Below are some records; print every one of them exactly.
______________________________
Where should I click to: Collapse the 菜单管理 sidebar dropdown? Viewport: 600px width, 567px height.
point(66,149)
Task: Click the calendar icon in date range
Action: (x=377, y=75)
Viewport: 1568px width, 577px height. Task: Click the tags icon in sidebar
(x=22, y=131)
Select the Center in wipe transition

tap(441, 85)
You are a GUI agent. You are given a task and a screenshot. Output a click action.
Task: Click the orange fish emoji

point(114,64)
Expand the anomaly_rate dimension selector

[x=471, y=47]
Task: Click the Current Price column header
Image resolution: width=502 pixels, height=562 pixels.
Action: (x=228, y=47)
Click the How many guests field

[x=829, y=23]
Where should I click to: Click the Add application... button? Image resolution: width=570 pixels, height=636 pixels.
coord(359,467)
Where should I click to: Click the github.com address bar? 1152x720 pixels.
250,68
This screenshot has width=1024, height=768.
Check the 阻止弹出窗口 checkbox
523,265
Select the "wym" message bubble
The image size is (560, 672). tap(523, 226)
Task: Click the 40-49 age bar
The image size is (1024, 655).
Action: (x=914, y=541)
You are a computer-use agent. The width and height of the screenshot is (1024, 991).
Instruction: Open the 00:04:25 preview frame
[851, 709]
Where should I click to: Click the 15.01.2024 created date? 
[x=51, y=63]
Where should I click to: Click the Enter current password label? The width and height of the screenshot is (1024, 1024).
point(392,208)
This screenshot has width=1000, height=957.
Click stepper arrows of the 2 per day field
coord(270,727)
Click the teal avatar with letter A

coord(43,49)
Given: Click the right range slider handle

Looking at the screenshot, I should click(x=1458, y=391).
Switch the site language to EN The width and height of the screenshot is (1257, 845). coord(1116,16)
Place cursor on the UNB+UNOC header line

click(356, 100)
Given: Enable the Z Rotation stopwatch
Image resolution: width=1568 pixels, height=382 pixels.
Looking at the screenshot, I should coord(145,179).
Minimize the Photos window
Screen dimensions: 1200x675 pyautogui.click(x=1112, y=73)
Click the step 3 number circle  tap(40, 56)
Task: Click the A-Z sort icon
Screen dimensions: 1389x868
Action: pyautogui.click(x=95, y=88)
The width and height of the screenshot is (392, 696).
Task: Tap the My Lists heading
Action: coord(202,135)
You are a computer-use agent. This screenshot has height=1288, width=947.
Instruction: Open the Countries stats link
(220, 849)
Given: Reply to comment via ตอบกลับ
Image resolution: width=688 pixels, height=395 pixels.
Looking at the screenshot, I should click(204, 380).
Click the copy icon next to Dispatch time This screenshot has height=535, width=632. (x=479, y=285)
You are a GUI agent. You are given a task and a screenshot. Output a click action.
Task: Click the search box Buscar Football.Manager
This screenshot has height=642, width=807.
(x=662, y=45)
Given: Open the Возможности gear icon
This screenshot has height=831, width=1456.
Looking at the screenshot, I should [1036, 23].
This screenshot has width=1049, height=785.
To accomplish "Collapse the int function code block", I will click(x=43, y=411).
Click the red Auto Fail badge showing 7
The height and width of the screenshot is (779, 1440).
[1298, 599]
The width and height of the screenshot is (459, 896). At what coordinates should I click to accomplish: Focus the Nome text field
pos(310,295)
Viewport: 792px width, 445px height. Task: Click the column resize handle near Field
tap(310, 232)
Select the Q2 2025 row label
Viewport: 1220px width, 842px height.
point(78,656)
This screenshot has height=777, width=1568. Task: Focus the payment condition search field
______________________________
Answer to the problem
Where should I click to: Collapse the 菜单管理 sidebar dropdown? Viewport: 600px width, 567px height.
point(66,149)
Task: Click the calendar icon in date range
Action: (x=377, y=75)
Viewport: 1568px width, 577px height. Task: Click the tags icon in sidebar
(x=22, y=131)
Select the Center in wipe transition

tap(441, 85)
You are a GUI agent. You are given a task and a screenshot. Output a click action.
Task: Click the orange fish emoji

point(114,64)
Expand the anomaly_rate dimension selector

[x=471, y=47]
Task: Click the Current Price column header
Image resolution: width=502 pixels, height=562 pixels.
Action: (x=228, y=47)
Click the How many guests field

[x=829, y=23]
Where should I click to: Click the Add application... button? Image resolution: width=570 pixels, height=636 pixels.
coord(359,467)
Where should I click to: Click the github.com address bar? 1152x720 pixels.
250,68
This screenshot has width=1024, height=768.
Check the 阻止弹出窗口 checkbox
523,265
Select the "wym" message bubble
The image size is (560, 672). tap(523, 226)
Task: Click the 40-49 age bar
The image size is (1024, 655).
Action: (x=914, y=541)
You are a computer-use agent. The width and height of the screenshot is (1024, 991).
Instruction: Open the 00:04:25 preview frame
[851, 709]
Where should I click to: Click the 15.01.2024 created date? 
[x=51, y=63]
Where should I click to: Click the Enter current password label? The width and height of the screenshot is (1024, 1024).
point(392,208)
This screenshot has width=1000, height=957.
Click stepper arrows of the 2 per day field
coord(270,727)
Click the teal avatar with letter A

coord(43,49)
Given: Click the right range slider handle

Looking at the screenshot, I should click(x=1458, y=391).
Switch the site language to EN The width and height of the screenshot is (1257, 845). coord(1116,16)
Place cursor on the UNB+UNOC header line

click(356, 100)
Given: Enable the Z Rotation stopwatch
Image resolution: width=1568 pixels, height=382 pixels.
Looking at the screenshot, I should coord(145,179).
Minimize the Photos window
Screen dimensions: 1200x675 pyautogui.click(x=1112, y=73)
Click the step 3 number circle  tap(40, 56)
Task: Click the A-Z sort icon
Screen dimensions: 1389x868
Action: pyautogui.click(x=95, y=88)
The width and height of the screenshot is (392, 696).
Task: Tap the My Lists heading
Action: coord(202,135)
You are a computer-use agent. This screenshot has height=1288, width=947.
Instruction: Open the Countries stats link
(220, 849)
Given: Reply to comment via ตอบกลับ
Image resolution: width=688 pixels, height=395 pixels.
Looking at the screenshot, I should click(204, 380).
Click the copy icon next to Dispatch time This screenshot has height=535, width=632. (x=479, y=285)
You are a GUI agent. You are given a task and a screenshot. Output a click action.
Task: Click the search box Buscar Football.Manager
This screenshot has height=642, width=807.
(x=662, y=45)
Given: Open the Возможности gear icon
This screenshot has height=831, width=1456.
Looking at the screenshot, I should [1036, 23].
This screenshot has width=1049, height=785.
To accomplish "Collapse the int function code block", I will click(x=43, y=411).
Click the red Auto Fail badge showing 7
The height and width of the screenshot is (779, 1440).
[1298, 599]
The width and height of the screenshot is (459, 896). At what coordinates should I click to accomplish: Focus the Nome text field
pos(310,295)
Viewport: 792px width, 445px height. Task: Click the column resize handle near Field
tap(310, 232)
Select the Q2 2025 row label
Viewport: 1220px width, 842px height.
point(78,656)
This screenshot has height=777, width=1568. Task: Focus the payment condition search field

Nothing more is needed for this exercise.